──────── EXERCISE INPUT ────────

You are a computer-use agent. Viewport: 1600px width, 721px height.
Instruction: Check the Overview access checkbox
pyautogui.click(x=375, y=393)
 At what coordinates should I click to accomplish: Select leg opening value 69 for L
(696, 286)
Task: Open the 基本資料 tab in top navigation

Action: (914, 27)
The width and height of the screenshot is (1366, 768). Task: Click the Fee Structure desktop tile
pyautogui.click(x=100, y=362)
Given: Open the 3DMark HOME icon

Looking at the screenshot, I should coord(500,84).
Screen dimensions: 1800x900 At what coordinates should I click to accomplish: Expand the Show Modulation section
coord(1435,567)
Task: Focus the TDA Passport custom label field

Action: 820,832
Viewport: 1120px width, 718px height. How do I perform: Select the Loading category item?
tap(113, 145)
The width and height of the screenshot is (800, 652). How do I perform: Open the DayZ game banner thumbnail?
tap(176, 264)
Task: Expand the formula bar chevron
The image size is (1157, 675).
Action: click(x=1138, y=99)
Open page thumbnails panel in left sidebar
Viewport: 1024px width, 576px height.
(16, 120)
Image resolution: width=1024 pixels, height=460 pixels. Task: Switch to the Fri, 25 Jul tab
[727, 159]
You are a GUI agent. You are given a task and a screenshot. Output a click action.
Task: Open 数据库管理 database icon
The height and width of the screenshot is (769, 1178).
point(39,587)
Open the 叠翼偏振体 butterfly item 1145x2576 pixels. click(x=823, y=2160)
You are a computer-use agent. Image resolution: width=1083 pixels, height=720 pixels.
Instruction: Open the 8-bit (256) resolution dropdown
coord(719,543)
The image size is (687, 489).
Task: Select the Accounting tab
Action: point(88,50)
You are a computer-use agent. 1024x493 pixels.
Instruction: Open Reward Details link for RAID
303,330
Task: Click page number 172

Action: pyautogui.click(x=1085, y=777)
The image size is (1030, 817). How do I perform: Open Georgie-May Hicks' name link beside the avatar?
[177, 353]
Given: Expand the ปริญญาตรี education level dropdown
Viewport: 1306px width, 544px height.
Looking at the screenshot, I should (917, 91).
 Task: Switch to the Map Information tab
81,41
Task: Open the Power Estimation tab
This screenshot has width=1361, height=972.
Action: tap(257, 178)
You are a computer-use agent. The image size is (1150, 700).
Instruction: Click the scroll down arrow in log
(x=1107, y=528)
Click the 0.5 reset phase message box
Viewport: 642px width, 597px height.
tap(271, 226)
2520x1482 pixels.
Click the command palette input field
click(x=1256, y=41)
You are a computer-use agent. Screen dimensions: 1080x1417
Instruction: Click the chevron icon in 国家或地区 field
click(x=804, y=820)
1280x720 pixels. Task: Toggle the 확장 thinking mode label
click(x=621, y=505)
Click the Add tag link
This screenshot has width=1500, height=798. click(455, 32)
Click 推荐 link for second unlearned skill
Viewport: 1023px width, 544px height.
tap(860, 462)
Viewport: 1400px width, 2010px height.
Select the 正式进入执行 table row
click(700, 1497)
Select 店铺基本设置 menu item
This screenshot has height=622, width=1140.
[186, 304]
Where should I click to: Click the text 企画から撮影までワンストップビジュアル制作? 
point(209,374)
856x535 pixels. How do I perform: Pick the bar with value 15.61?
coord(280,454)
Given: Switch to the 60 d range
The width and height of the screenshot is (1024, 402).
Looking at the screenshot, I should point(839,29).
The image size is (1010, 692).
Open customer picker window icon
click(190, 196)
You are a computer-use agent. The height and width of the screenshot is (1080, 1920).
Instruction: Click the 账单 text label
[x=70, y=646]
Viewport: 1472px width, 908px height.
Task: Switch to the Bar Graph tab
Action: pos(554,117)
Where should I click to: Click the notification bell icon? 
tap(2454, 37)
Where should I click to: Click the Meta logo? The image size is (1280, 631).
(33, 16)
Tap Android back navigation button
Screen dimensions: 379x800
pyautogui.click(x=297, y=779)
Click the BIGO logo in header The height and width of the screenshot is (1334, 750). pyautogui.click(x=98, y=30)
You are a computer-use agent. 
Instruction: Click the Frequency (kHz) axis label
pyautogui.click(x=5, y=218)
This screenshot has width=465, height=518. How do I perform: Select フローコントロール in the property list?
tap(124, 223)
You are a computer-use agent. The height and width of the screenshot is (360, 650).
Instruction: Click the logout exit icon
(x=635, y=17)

────────

#### AIM:
Please show every line of the material above that contains the string "accomplish". Case counts.

#### THE SOLUTION:
 At what coordinates should I click to accomplish: Select leg opening value 69 for L
Screen dimensions: 1800x900 At what coordinates should I click to accomplish: Expand the Show Modulation section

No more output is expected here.